While still at high school in the mid-1960s, Henley formed a band called the Four Speeds with childhood friends Richard Bowden and Jerry Surratt. The band was later called Felicity, then finally Shiloh after changes in band personnel. In 1970, on the advice of fellow Texan Kenny Rogers, he moved to Los Angeles to record an album with Shiloh, while living at the home of Rogers. Rogers produced the band's self-titled album at Larrabee Studios, and Henley would later credit Rogers with helping him after Shiloh broke up. Shortly thereafter, Henley met Glenn Frey. They both became members of Linda Ronstadt's backup band. Touring with her was the catalyst for forming a group. As a result, they, along with Bernie Leadon and Randy Meisner (both also part of Ronstadt's stable of backing musicians), became their own act, the Eagles.
Tenure with the Eagles
The Eagles were formed in September 1971, and released their first studio album in 1972, which contained the hit song "Take It Easy", written by Frey and Jackson Browne. During the band's run, Henley co-wrote (usually with Frey) most of the band's best-known songs.
Henley sang lead vocals on many of the band's popular songs, including "Desperado", "Witchy Woman", "Best of My Love", "One of These Nights", "Hotel California", "The Long Run", "Life in the Fast Lane" and "Wasted Time". The Eagles won numerous Grammy Awards during the 1970s and became one of the world's most successful rock bands of all time. They are also among the top 5 overall best-selling bands of all time in America and the highest selling American band in U.S. history.
The band broke up in 1980, following a difficult tour and personal tensions that arose during the recording of The Long Run. The Eagles subsequently reunited 14 years later in 1994. Henley continues to tour and record with the Eagles. Their latest album, Long Road Out of Eden, was released in 2007.
Following the breakup of the Eagles, Henley embarked on a solo career. He and Stevie Nicks (his girlfriend at the time) had duetted on her Top 10 Pop and Adult Contemporary hit "Leather and Lace", written by Nicks for Waylon Jennings and his wife Jessi Colter, in late 1981. Henley's first solo album, I Can't Stand Still, was a moderate seller. The single "Dirty Laundry" reached No. 3 on Billboard Hot 100 at the beginning of 1983 and earned a Gold-certified single for sales of over a million copies in the US. It was Henley's all-time biggest solo hit single, and also was nominated for a Grammy Award. Henley also contributed "Love Rules" to the 1982 Fast Times at Ridgemont High movie soundtrack.

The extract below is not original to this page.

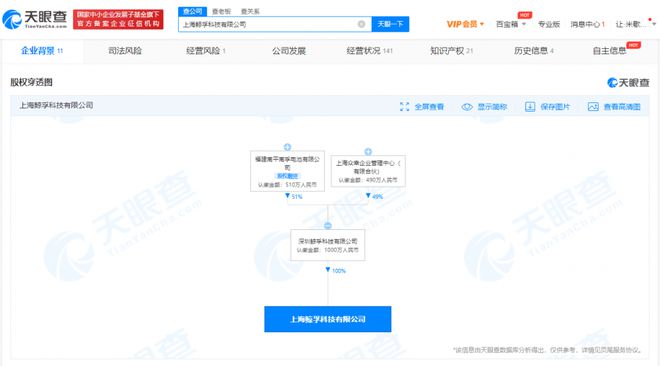Toggle the eye icon 显示简称
Screen dimensions: 660x366
(467, 107)
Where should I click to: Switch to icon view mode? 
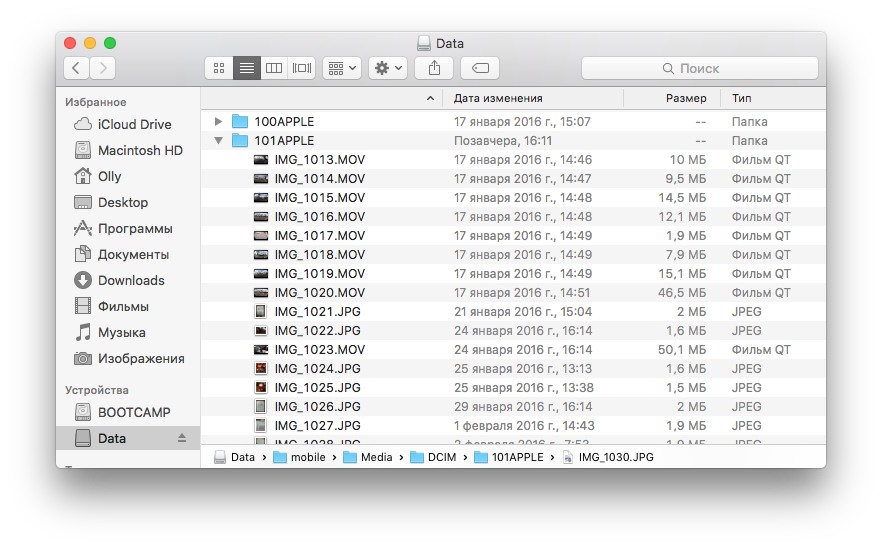(219, 68)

This was followed in 1984 by the album, Building the Perfect Beast. A single release, "The Boys of Summer", reached No. 5 on the Billboard Hot 100. The music video for the song was directed by Jean-Baptiste Mondino and won several MTV Video Music Awards including Best Video of the Year. Henley also won the Grammy Award for Best Male Rock Vocal Performance for the song. Several other songs on the album, "All She Wants to Do Is Dance" (No. 9 on Hot 100), "Not Enough Love in the World" (No. 34) and "Sunset Grill" (No. 22) also received considerable airplay. He then had a No. 3 album rock chart hit with "Who Owns This Place?" from 1986's The Color of Money soundtrack.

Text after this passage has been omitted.